At the Western Wall on Tuesday, Benedict's decision to speak briefly in Latin in theological vein, citing the Book of Lamentations, seemed eminently sensible. Moments earlier, on the Temple Mount, visiting what the Holy See diplomatically referred to as "Mosques Square," he also delivered an altogether apolitical, mildly theological statement about the children of Abraham.

Only at Hechal Shlomo, where his Orthodox audience received his denunciation of moral relativism with silent approval, did the pope manage the right combination of politics and religion, saying: "The Catholic Church is irrevocably committed to the path chosen at the Second Vatican Council."

We found ourselves feeling oddly positive about the Chief Rabbinate yesterday.

Politically and theologically, the Jewish world speaks to the Church in three ways - via world Jewish bodies; via biannual meetings between the chief rabbinate and the Vatican; and via the Israel Foreign Ministry. Hechal Shlomo united all three channels. Sephardi Chief Rabbi Shlomo Amar and his Ashkenazi counterpart Rabbi Yona Metzger acquitted themselves well - they could have been mistaken for the national religious chief rabbis of old. Their performances almost justified their annual budget.

And yet, to Palestinian Arab ears, their remarks must have sounded politically loaded.

WITH HIS vitriolic Monday night performance at Notre Dame, the chief Islamic judge of the Palestinian Authority, Sheikh Tayseer Tamimi, embodied the most awful combination of politics and religion.
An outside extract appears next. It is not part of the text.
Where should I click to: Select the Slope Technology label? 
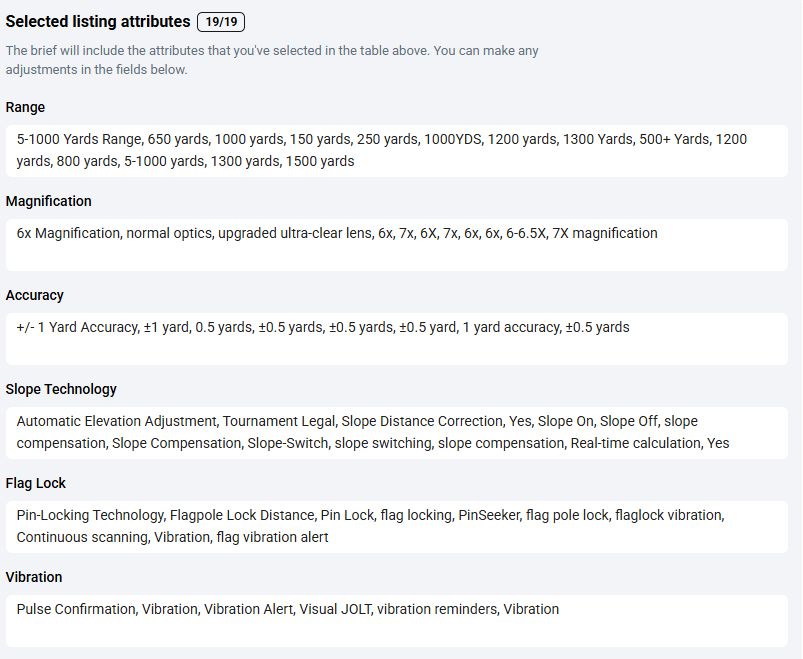[61, 389]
Tamimi stole the podium to deliver a harangue bereft of spirituality and drenched in the politically profane. Remember that Tamimi represents - not Hamas, but the moderate side of Palestinian religiosity. His Christian compatriots, no more moderate, waved PLO flags at yesterday's papal mass in the Kidron Valley, amid a sea of Vatican and Israeli flags. And if you missed the Palestinian Authority's apology for Tamimi's theatrics, so did we. The dirty little secret about interfaith work is that it's invariably spearheaded by non-Muslims.

The pope, visibly discomfited by Tamimi's tirade - though he didn't understand it - left earlier than scheduled, after a forced handshake with the Muslim cleric. Dozens of Arabs in the interfaith audience applauded the sheikh's anti-Israel calumnies.
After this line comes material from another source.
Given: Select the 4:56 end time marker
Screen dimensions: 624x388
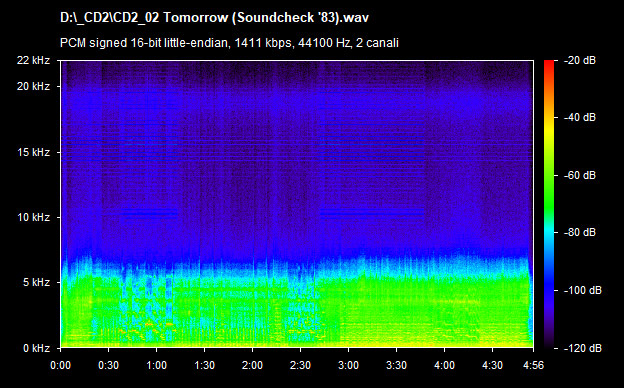Looking at the screenshot, I should point(533,365).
The Vatican, to its credit, criticized Tamimi for this "direct negation of what a dialogue should be." To that, amen.

Tamimi will be delighted to learn that the Protestant World Council of Churches is planning its own week-long blitz in June: agitation against the "occupation," "settlements" and Jewish rights in Jerusalem. Fortunately, WCC-affiliated churches are in decline, whereas evangelical denominations displaying profound empathy with the Jewish state are thriving.

Since there is no separating politics from religion, the best we can strive for is that the spiritual in religion informs our politics more than the worst in our politics informs our religion.

Pray we have the wisdom to know the difference.